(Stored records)
== Segment start ==
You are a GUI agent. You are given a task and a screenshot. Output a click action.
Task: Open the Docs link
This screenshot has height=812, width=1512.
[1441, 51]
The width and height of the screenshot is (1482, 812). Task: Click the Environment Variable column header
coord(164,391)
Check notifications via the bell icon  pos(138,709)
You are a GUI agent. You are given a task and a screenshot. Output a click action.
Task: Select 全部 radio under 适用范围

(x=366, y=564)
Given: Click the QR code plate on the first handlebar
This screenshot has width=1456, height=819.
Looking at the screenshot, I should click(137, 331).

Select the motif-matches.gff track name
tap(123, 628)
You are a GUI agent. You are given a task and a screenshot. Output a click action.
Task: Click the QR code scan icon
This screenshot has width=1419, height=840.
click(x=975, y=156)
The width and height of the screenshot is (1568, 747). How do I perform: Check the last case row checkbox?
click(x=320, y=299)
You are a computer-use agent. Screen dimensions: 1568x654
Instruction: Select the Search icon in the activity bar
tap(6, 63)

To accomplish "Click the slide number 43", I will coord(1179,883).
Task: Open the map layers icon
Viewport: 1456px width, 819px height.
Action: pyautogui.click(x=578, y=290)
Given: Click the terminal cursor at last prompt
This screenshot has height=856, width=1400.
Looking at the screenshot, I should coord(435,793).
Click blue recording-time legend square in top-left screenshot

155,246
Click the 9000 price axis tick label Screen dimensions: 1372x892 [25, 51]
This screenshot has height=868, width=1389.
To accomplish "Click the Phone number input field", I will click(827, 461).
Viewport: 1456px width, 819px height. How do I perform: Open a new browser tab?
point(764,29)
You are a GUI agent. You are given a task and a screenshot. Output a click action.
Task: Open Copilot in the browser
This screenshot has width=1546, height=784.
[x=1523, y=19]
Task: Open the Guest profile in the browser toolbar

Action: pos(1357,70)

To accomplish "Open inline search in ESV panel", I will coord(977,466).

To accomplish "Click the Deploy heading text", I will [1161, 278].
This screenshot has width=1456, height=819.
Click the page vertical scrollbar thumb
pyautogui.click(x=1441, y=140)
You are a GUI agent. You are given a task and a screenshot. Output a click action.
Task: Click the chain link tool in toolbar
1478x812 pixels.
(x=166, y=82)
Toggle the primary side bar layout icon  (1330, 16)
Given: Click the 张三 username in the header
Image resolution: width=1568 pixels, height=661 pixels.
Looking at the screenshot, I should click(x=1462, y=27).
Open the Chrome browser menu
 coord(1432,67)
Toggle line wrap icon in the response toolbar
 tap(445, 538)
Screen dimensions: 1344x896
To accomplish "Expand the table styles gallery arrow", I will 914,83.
== Segment end ==
Which lines above include the word "will"? Pick them out and copy them.

▶ _SOLUTION FOR THIS TASK_:
To accomplish "Click the slide number 43", I will coord(1179,883).
To accomplish "Click the Phone number input field", I will click(827, 461).
To accomplish "Open inline search in ESV panel", I will coord(977,466).
To accomplish "Click the Deploy heading text", I will [1161, 278].
To accomplish "Expand the table styles gallery arrow", I will 914,83.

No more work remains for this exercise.